Problem description
Count the lines in the entries below that contain the word "dimensions" and reply with only that number.

○ ○ ○ ○ ○ ○ ○

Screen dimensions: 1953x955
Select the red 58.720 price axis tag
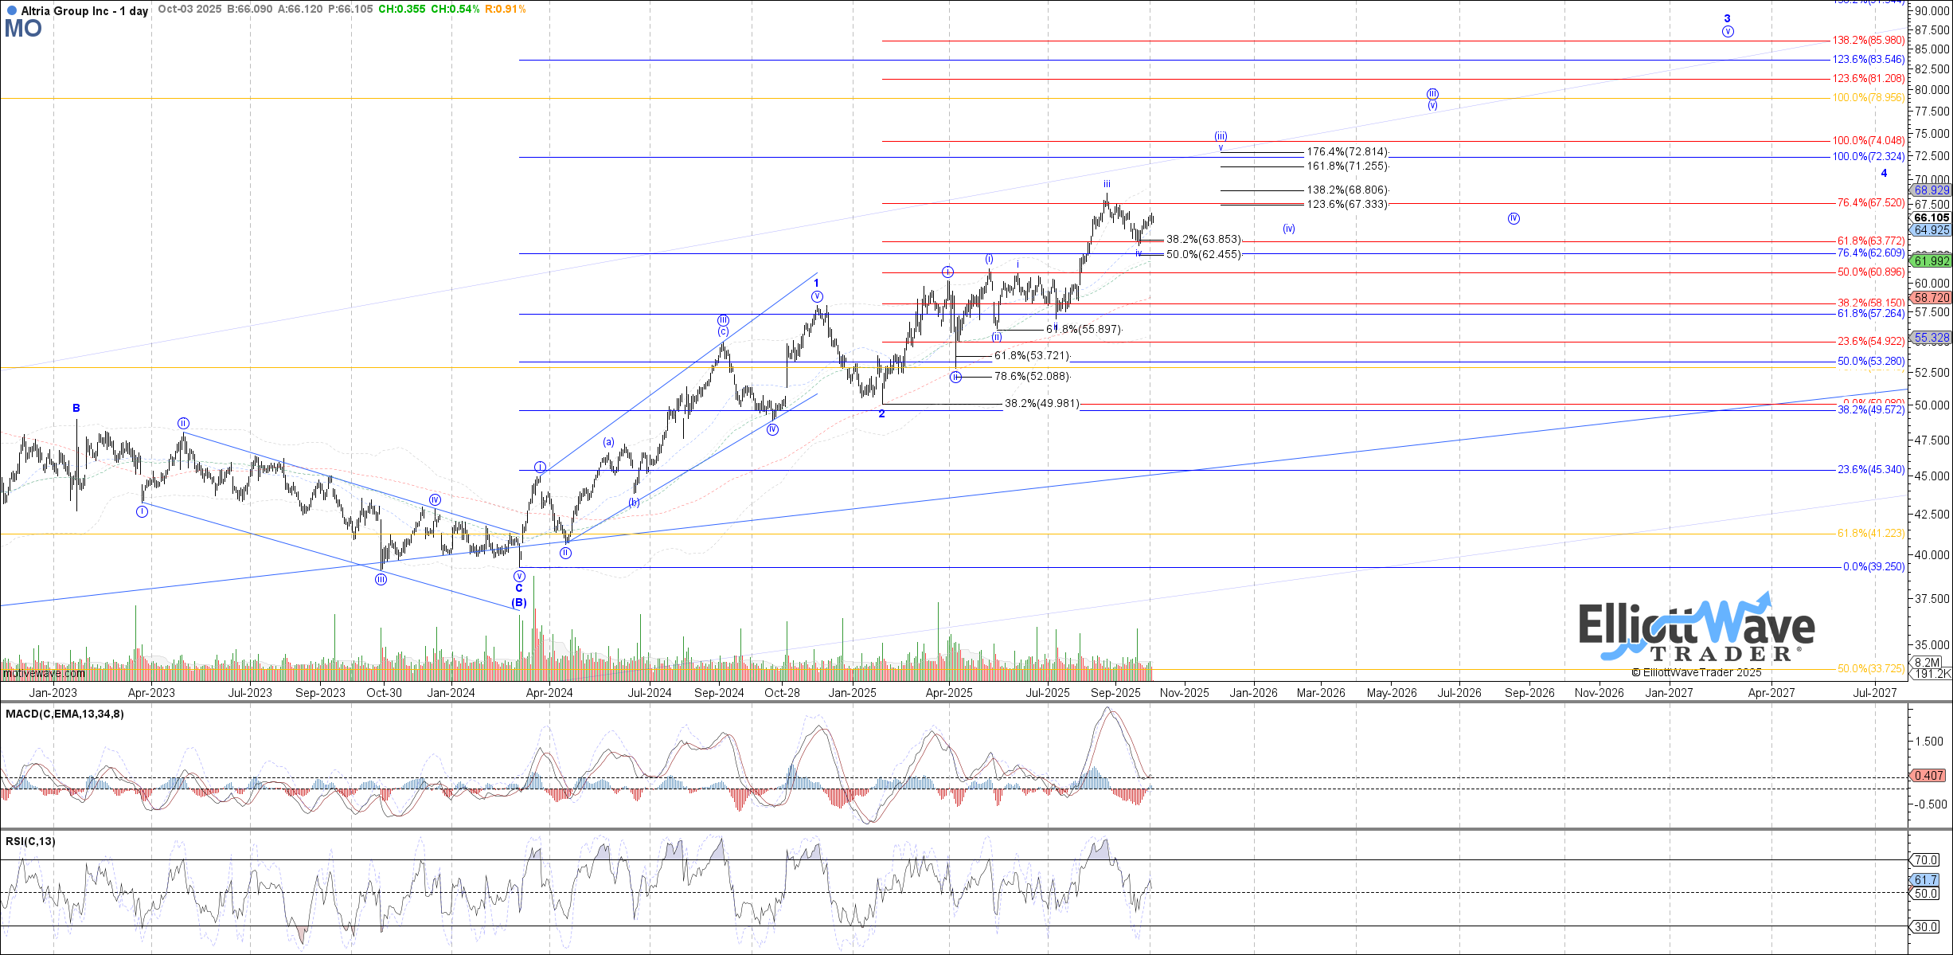tap(1932, 298)
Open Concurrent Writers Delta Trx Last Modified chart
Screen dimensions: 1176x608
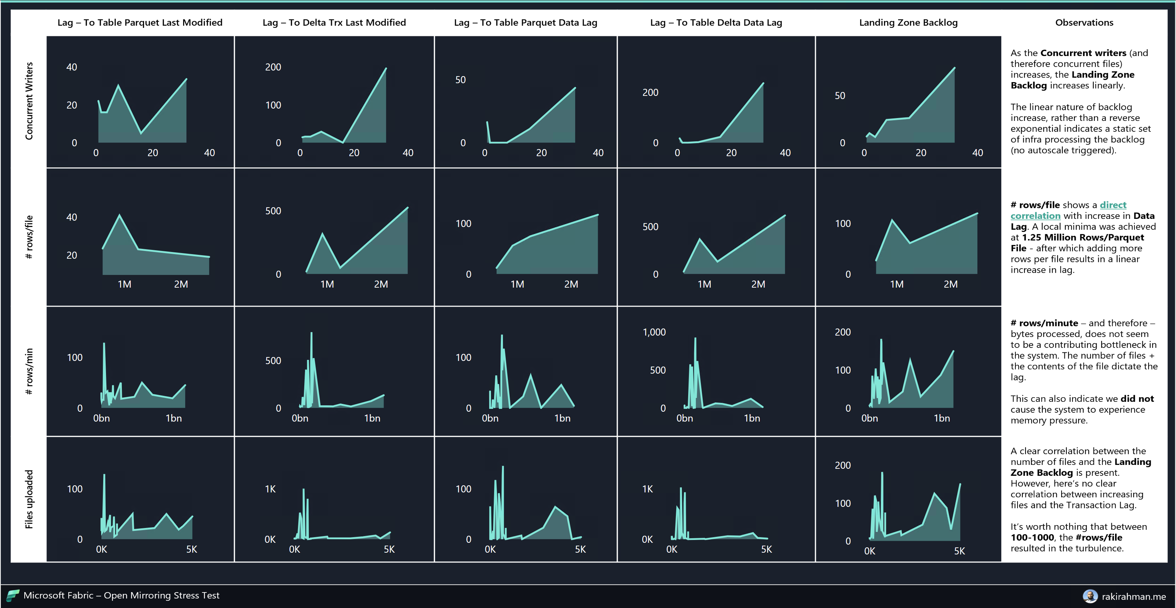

○ ○ ○ ○ ○ ○ ○

Response
2